Salamba Sarvangasana : supported Shoulderstand pose
In yoga Headstand is sometimes called th King of yoga and Shoulderstand the Queen of yoga. The postures are so beneficial in whole that it is no wonder they’ve been called King & Queen of yoga.
Turning your body up side down builds strength and elasticity in the musculature, ligaments and connective tissues of the spine and rib cage. Inversions help improve posture and energises our vital organs.
Physical level: stimulating the endocrine glands and the thyroid. Helps rebalancing hypoactive thyroid. Relieves reparation problems such as asthma congestion and sinusitis.

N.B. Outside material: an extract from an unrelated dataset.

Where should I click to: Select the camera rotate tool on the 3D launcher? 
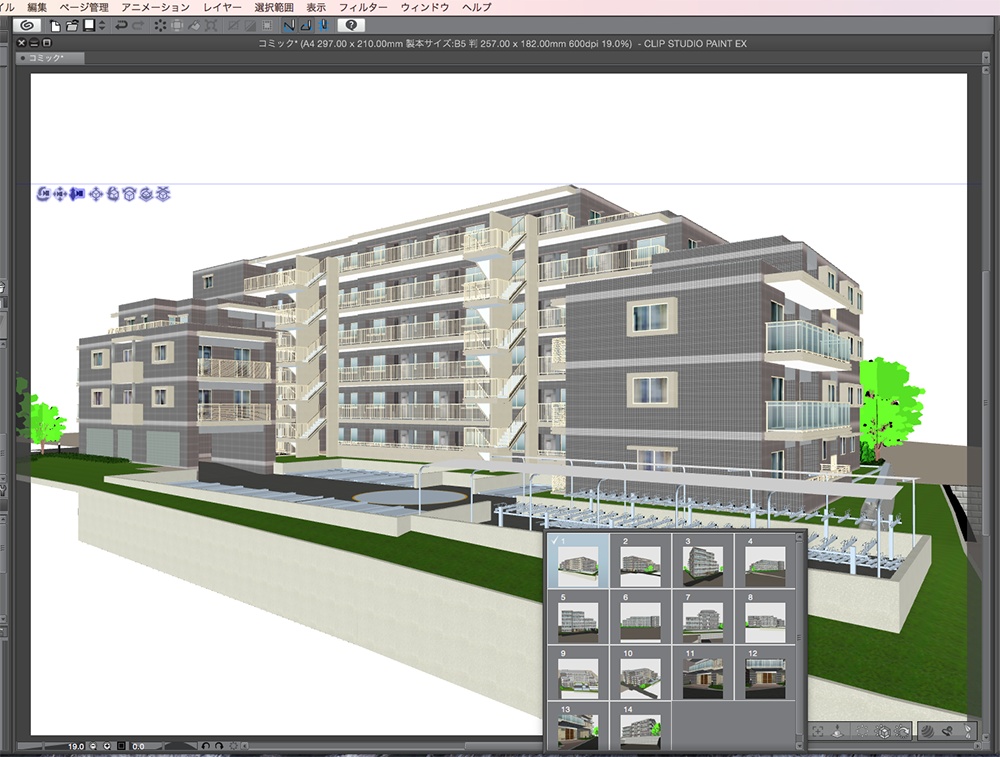pyautogui.click(x=45, y=195)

Reduces stress to the musculature and organs of the torso, improving digestion, respiration and circulation. Inversions bring relief to tired, strained legs. Reduces water retention in the legs.
Mind level: calms the mind
Emotional: relieves stress and can helps with mild depression
Chakra: awakens vishuddhi chakra (throat chakra)

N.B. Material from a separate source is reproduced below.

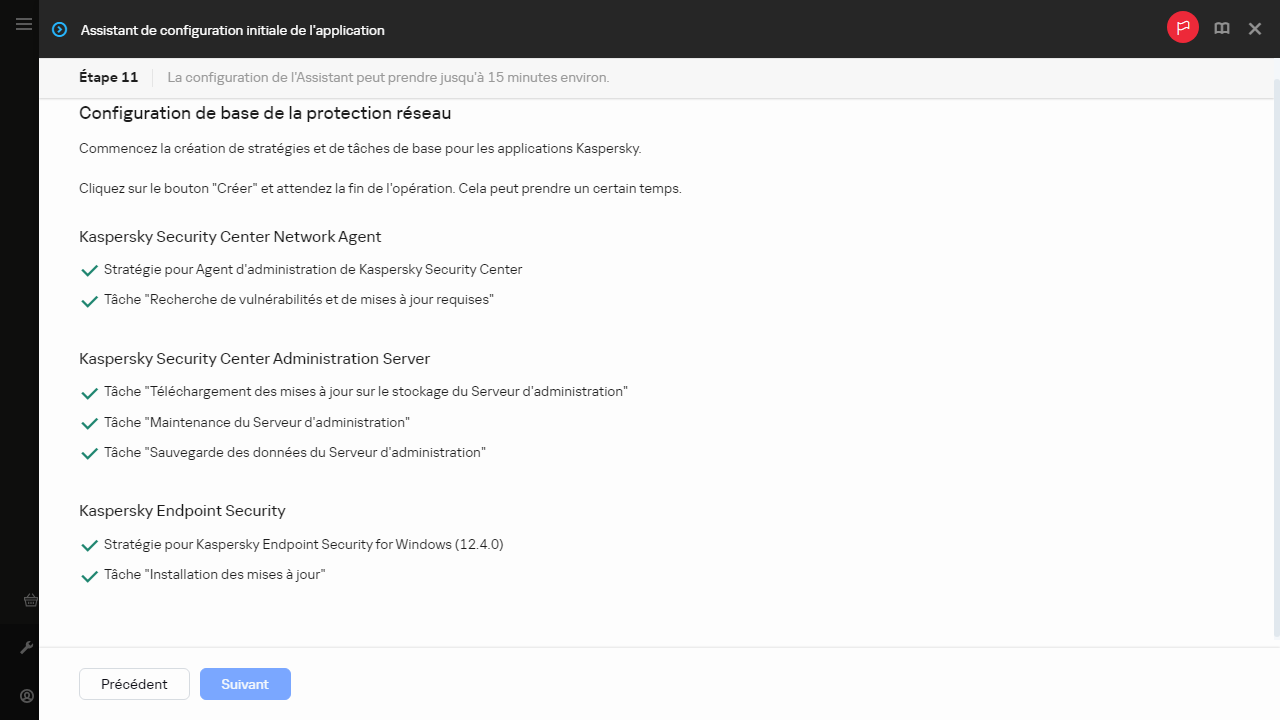Click the red flag notifications icon
The height and width of the screenshot is (720, 1280).
1183,28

People suffering from high blood pressure, heart disease, enlarged thyroid, during menstruation or excessive toxins in the system shouldn’t attempt inverted postures. If you are pregnant and you have practised sarvangasana before your pregnancy regularly you can do the asana, but listen to your body as every woman experience it differently.
- Lie in a relaxed supine position
- Then bring the legs together, palms of the hands on the floor beside the body
- Raise the legs, bringing them a little behind the head, so that the back rises, and support the back with the hands
- Raise the legs in the air, feet towards the ceiling
- Support the lower back with the hands, keeping the elbows behind on the floor
- The hands can be adjusted so that you are steady, elbows can come towards each other
- Keep neck long
- Concentrate on the throat centre
Coming out: slowly lower the back onto the floor, keeping the legs raised. Keep the palms of the hands on the ground and slowly lower the legs.
The posture is more intense if you apply Ujjayi breath.
Vipareeta Karani (upside down): Major difference to shoulderstand is the angle of the back to the floor. In sarvangasana the back and legs should be perpendicular; in vipareeta karani the back is at a forty-five degree angle to the floor and legs.
Niralamba shoulderstand : unsupported shoulderstand
Try to maintain same angle back to floor as in the supported shoulderstand, but place the palms parallel on the floor with straight arms.